Synergistic effect of interface and defect engineering of MoC/MoO2 nano dot encapsulated N-doped carbon nanoflowers for highly durable dye-sensitized solar cells

Abstract

The design and fabrication of advanced counter electrodes (CEs) for dye-sensitized solar cells (DSSCs) are limited by the scarcity of active sites and poor durability.

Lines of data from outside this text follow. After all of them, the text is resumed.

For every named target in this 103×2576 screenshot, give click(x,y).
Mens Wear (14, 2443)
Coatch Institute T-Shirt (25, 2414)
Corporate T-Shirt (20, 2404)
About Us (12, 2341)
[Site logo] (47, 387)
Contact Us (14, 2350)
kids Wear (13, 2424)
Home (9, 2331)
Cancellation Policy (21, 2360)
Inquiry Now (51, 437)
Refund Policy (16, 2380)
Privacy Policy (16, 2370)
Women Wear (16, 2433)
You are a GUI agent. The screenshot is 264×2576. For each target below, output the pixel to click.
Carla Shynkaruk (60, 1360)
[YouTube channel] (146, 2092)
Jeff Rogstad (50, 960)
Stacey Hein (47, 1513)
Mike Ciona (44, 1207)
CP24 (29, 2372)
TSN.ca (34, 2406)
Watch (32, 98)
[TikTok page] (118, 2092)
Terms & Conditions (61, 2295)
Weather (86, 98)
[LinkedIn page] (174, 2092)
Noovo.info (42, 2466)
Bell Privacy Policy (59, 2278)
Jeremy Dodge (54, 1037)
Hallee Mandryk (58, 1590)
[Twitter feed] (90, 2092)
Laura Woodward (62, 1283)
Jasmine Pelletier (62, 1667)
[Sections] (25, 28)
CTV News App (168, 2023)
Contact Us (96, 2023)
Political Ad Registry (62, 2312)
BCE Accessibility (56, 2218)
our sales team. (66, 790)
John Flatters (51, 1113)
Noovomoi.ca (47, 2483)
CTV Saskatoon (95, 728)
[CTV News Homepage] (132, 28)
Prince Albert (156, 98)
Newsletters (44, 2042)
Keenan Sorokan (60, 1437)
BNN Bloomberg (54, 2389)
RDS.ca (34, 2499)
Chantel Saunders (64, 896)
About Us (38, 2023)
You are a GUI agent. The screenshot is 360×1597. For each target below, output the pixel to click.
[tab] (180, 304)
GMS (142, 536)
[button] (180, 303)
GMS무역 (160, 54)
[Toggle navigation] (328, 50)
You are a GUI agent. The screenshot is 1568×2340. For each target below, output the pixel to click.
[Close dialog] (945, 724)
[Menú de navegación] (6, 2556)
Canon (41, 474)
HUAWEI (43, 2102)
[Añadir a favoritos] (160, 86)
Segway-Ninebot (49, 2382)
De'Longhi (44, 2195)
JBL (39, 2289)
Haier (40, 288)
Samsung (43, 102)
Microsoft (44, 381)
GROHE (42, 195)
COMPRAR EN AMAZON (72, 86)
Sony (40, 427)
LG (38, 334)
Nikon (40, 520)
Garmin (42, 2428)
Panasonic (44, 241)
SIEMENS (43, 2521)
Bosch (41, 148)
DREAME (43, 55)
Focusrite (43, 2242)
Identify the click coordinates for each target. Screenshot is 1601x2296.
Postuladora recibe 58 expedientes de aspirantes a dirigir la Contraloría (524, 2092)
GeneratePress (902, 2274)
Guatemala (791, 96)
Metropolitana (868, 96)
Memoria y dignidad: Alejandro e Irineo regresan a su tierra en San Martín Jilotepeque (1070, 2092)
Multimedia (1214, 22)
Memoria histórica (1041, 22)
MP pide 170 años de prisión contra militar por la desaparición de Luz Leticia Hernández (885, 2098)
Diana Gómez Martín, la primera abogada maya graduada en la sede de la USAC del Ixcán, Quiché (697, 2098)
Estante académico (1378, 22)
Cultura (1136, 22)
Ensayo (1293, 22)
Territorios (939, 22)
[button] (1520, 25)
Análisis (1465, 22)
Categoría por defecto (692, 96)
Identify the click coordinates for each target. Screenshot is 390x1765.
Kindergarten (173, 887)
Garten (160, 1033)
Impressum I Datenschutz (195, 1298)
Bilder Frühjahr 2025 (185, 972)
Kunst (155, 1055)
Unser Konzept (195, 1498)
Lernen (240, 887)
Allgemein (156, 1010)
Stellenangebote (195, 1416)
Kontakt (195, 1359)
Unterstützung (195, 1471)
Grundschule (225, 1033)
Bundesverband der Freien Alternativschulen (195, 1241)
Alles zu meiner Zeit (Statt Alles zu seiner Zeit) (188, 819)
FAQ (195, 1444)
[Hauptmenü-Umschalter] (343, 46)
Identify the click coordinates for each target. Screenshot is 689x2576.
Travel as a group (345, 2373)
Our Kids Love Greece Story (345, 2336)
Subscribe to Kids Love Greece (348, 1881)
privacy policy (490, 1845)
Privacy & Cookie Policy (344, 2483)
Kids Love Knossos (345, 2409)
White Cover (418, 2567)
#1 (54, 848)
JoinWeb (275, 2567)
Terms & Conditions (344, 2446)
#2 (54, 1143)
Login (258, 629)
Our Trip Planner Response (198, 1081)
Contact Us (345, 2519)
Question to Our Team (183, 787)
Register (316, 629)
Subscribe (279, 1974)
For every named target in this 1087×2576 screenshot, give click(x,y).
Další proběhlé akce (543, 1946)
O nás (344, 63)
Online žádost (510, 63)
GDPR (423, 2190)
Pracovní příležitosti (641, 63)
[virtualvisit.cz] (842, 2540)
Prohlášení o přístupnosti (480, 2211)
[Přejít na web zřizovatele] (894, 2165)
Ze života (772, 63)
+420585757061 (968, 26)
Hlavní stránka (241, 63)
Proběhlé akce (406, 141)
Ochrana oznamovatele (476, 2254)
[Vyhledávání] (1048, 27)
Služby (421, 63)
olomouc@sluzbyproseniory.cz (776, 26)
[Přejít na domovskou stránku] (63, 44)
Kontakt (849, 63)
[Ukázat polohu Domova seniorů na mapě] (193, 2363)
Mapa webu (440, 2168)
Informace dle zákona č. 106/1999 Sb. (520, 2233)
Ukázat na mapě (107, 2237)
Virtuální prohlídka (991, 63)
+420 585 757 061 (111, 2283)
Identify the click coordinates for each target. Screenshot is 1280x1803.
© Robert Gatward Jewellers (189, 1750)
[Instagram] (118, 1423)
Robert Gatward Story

Herein, we report the controlled preparation of a heterostructured nanoreactor CE based on defect-rich N-doped carbon nanoflowers (NCF) encapsulating MoC/MoO2 nano dots (NDs) in a well-defined heterophase (MoC/MoO2-NCF). The MoC/MoO2 NDs were uniformly dispersed on the NCF, and the NCF limited the size of the MoC/MoO2 NDs and prevented their agglomeration, thus maximizing the electrochemically active surface area of MoC/MoO2. Moreover, the synergistic effect between the MoC/MoO2 interface and the N-defects is conducive to the full exposure of the active sites. Furthermore, theoretical calculations revealed that the MoC/MoO2 heterojunction played a unique role in modulating the electronic structure and regulating the adsorption energy of tri-iodide in the iodide reduction reaction. The MoC/MoO2-NCF CEs in DSSCs demonstrated a power conversion efficiency (PCE) of 9.92% and high durability, exceeding the PCE (8.36%) and durability of Pt CEs. Overall, this study offers insights into the controlled synthesis of high-performance Mo-based composite CE materials for DSSCs.